## Data
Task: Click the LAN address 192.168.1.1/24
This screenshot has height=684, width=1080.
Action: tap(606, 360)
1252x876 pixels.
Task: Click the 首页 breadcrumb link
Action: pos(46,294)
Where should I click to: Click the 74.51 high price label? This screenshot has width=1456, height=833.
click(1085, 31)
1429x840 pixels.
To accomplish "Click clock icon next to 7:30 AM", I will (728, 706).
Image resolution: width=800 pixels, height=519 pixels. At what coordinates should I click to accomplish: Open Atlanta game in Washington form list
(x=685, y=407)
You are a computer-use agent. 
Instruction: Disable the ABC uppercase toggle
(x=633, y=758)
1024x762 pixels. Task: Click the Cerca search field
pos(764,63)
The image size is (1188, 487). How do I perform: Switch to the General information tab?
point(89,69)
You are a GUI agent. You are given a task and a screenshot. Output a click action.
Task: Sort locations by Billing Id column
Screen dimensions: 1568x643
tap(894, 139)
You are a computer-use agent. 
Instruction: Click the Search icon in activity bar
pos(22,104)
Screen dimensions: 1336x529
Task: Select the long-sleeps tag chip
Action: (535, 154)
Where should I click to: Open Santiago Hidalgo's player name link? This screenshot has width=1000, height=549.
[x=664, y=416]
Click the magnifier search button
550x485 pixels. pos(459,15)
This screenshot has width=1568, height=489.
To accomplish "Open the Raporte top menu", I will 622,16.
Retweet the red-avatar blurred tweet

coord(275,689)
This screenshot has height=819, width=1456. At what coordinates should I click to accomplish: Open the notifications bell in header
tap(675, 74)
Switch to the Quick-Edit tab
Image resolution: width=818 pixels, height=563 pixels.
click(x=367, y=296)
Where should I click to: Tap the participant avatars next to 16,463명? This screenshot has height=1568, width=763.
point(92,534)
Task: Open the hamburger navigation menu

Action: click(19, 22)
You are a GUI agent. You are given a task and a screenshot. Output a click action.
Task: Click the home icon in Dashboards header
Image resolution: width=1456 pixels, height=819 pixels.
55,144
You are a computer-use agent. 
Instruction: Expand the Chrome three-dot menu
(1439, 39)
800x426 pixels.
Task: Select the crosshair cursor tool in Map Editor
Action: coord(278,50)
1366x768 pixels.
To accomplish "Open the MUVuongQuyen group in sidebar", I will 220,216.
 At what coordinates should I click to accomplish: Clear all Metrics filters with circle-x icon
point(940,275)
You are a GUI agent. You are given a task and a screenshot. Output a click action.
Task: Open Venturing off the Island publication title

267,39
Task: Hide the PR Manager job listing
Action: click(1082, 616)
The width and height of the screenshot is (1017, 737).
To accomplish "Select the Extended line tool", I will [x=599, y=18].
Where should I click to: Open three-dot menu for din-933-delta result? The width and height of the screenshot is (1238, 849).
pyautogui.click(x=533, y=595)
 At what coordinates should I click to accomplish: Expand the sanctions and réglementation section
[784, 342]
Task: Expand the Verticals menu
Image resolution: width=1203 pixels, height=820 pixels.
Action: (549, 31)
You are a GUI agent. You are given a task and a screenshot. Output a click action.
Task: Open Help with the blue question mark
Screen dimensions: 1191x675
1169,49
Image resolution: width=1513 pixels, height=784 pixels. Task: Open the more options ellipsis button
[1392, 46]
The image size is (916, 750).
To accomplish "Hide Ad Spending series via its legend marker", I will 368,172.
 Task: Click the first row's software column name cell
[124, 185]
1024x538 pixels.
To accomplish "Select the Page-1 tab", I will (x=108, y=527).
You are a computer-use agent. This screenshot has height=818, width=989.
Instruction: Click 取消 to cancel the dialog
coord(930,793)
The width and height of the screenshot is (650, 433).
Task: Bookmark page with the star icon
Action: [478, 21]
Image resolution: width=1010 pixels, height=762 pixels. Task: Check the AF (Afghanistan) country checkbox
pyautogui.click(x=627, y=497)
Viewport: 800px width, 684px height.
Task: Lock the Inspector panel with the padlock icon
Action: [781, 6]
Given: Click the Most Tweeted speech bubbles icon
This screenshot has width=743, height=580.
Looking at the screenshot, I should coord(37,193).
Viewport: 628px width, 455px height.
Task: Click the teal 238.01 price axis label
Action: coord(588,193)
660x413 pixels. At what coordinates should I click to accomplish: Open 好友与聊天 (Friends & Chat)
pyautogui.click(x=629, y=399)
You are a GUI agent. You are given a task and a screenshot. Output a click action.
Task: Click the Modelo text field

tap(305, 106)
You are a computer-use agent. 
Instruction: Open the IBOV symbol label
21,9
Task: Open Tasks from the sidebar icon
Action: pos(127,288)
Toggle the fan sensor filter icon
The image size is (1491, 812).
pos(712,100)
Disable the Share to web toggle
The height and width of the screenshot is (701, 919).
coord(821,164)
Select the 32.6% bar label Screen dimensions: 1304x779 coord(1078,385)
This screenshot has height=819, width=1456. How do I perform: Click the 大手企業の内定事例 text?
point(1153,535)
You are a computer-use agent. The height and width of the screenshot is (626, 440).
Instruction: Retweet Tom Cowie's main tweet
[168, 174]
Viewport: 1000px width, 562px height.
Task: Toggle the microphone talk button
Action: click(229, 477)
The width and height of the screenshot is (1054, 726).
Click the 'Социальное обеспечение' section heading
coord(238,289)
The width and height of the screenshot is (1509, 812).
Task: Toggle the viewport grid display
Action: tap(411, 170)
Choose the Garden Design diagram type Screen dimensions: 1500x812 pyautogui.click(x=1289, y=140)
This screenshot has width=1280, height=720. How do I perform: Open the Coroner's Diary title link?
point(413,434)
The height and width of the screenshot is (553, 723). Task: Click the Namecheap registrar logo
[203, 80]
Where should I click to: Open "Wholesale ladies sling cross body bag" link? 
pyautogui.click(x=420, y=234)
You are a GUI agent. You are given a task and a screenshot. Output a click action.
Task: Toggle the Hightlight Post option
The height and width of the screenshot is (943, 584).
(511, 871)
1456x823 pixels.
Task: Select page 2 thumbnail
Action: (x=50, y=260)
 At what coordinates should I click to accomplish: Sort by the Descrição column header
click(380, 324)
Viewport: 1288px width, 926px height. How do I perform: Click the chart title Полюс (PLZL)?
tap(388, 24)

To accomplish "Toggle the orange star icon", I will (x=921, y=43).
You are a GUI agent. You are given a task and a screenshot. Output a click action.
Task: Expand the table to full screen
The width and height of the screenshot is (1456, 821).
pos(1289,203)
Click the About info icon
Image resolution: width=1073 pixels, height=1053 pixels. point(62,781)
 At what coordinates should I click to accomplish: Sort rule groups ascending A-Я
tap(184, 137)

## To do
Rewrite all the items above, replacing "Sort" with "Order" and leaving everything else unchanged.

## Expected output
Task: Click the LAN address 192.168.1.1/24
This screenshot has height=684, width=1080.
Action: tap(606, 360)
1252x876 pixels.
Task: Click the 首页 breadcrumb link
Action: pos(46,294)
Where should I click to: Click the 74.51 high price label? This screenshot has width=1456, height=833.
click(1085, 31)
1429x840 pixels.
To accomplish "Click clock icon next to 7:30 AM", I will (728, 706).
Image resolution: width=800 pixels, height=519 pixels. At what coordinates should I click to accomplish: Open Atlanta game in Washington form list
(x=685, y=407)
You are a computer-use agent. 
Instruction: Disable the ABC uppercase toggle
(x=633, y=758)
1024x762 pixels. Task: Click the Cerca search field
pos(764,63)
The image size is (1188, 487). How do I perform: Switch to the General information tab?
point(89,69)
You are a GUI agent. You are given a task and a screenshot. Output a click action.
Task: Order locations by Billing Id column
Screen dimensions: 1568x643
tap(894, 139)
You are a computer-use agent. 
Instruction: Click the Search icon in activity bar
pos(22,104)
Screen dimensions: 1336x529
Task: Select the long-sleeps tag chip
Action: (535, 154)
Where should I click to: Open Santiago Hidalgo's player name link? This screenshot has width=1000, height=549.
[x=664, y=416]
Click the magnifier search button
550x485 pixels. pos(459,15)
This screenshot has width=1568, height=489.
To accomplish "Open the Raporte top menu", I will 622,16.
Retweet the red-avatar blurred tweet

coord(275,689)
This screenshot has height=819, width=1456. At what coordinates should I click to accomplish: Open the notifications bell in header
tap(675, 74)
Switch to the Quick-Edit tab
Image resolution: width=818 pixels, height=563 pixels.
click(x=367, y=296)
Where should I click to: Tap the participant avatars next to 16,463명? This screenshot has height=1568, width=763.
point(92,534)
Task: Open the hamburger navigation menu

Action: click(19, 22)
You are a GUI agent. You are given a task and a screenshot. Output a click action.
Task: Click the home icon in Dashboards header
Image resolution: width=1456 pixels, height=819 pixels.
55,144
You are a computer-use agent. 
Instruction: Expand the Chrome three-dot menu
(1439, 39)
800x426 pixels.
Task: Select the crosshair cursor tool in Map Editor
Action: coord(278,50)
1366x768 pixels.
To accomplish "Open the MUVuongQuyen group in sidebar", I will 220,216.
 At what coordinates should I click to accomplish: Clear all Metrics filters with circle-x icon
point(940,275)
You are a GUI agent. You are given a task and a screenshot. Output a click action.
Task: Open Venturing off the Island publication title

267,39
Task: Hide the PR Manager job listing
Action: click(1082, 616)
The width and height of the screenshot is (1017, 737).
To accomplish "Select the Extended line tool", I will [x=599, y=18].
Where should I click to: Open three-dot menu for din-933-delta result? The width and height of the screenshot is (1238, 849).
pyautogui.click(x=533, y=595)
 At what coordinates should I click to accomplish: Expand the sanctions and réglementation section
[784, 342]
Task: Expand the Verticals menu
Image resolution: width=1203 pixels, height=820 pixels.
Action: (549, 31)
You are a GUI agent. You are given a task and a screenshot. Output a click action.
Task: Open Help with the blue question mark
Screen dimensions: 1191x675
1169,49
Image resolution: width=1513 pixels, height=784 pixels. Task: Open the more options ellipsis button
[1392, 46]
The image size is (916, 750).
To accomplish "Hide Ad Spending series via its legend marker", I will 368,172.
 Task: Click the first row's software column name cell
[124, 185]
1024x538 pixels.
To accomplish "Select the Page-1 tab", I will (x=108, y=527).
You are a computer-use agent. This screenshot has height=818, width=989.
Instruction: Click 取消 to cancel the dialog
coord(930,793)
The width and height of the screenshot is (650, 433).
Task: Bookmark page with the star icon
Action: [478, 21]
Image resolution: width=1010 pixels, height=762 pixels. Task: Check the AF (Afghanistan) country checkbox
pyautogui.click(x=627, y=497)
Viewport: 800px width, 684px height.
Task: Lock the Inspector panel with the padlock icon
Action: [781, 6]
Given: Click the Most Tweeted speech bubbles icon
This screenshot has width=743, height=580.
Looking at the screenshot, I should coord(37,193).
Viewport: 628px width, 455px height.
Task: Click the teal 238.01 price axis label
Action: coord(588,193)
660x413 pixels. At what coordinates should I click to accomplish: Open 好友与聊天 (Friends & Chat)
pyautogui.click(x=629, y=399)
You are a GUI agent. You are given a task and a screenshot. Output a click action.
Task: Click the Modelo text field

tap(305, 106)
You are a computer-use agent. 
Instruction: Open the IBOV symbol label
21,9
Task: Open Tasks from the sidebar icon
Action: pos(127,288)
Toggle the fan sensor filter icon
The image size is (1491, 812).
pos(712,100)
Disable the Share to web toggle
The height and width of the screenshot is (701, 919).
coord(821,164)
Select the 32.6% bar label Screen dimensions: 1304x779 coord(1078,385)
This screenshot has height=819, width=1456. How do I perform: Click the 大手企業の内定事例 text?
point(1153,535)
You are a computer-use agent. The height and width of the screenshot is (626, 440).
Instruction: Retweet Tom Cowie's main tweet
[168, 174]
Viewport: 1000px width, 562px height.
Task: Toggle the microphone talk button
Action: click(229, 477)
The width and height of the screenshot is (1054, 726).
Click the 'Социальное обеспечение' section heading
coord(238,289)
The width and height of the screenshot is (1509, 812).
Task: Toggle the viewport grid display
Action: tap(411, 170)
Choose the Garden Design diagram type Screen dimensions: 1500x812 pyautogui.click(x=1289, y=140)
This screenshot has width=1280, height=720. How do I perform: Open the Coroner's Diary title link?
point(413,434)
The height and width of the screenshot is (553, 723). Task: Click the Namecheap registrar logo
[203, 80]
Where should I click to: Open "Wholesale ladies sling cross body bag" link? 
pyautogui.click(x=420, y=234)
You are a GUI agent. You are given a task and a screenshot. Output a click action.
Task: Toggle the Hightlight Post option
The height and width of the screenshot is (943, 584).
(511, 871)
1456x823 pixels.
Task: Select page 2 thumbnail
Action: (x=50, y=260)
 At what coordinates should I click to accomplish: Order by the Descrição column header
click(380, 324)
Viewport: 1288px width, 926px height. How do I perform: Click the chart title Полюс (PLZL)?
tap(388, 24)

To accomplish "Toggle the orange star icon", I will (x=921, y=43).
You are a GUI agent. You are given a task and a screenshot. Output a click action.
Task: Expand the table to full screen
The width and height of the screenshot is (1456, 821).
pos(1289,203)
Click the About info icon
Image resolution: width=1073 pixels, height=1053 pixels. point(62,781)
 At what coordinates should I click to accomplish: Order rule groups ascending A-Я
tap(184, 137)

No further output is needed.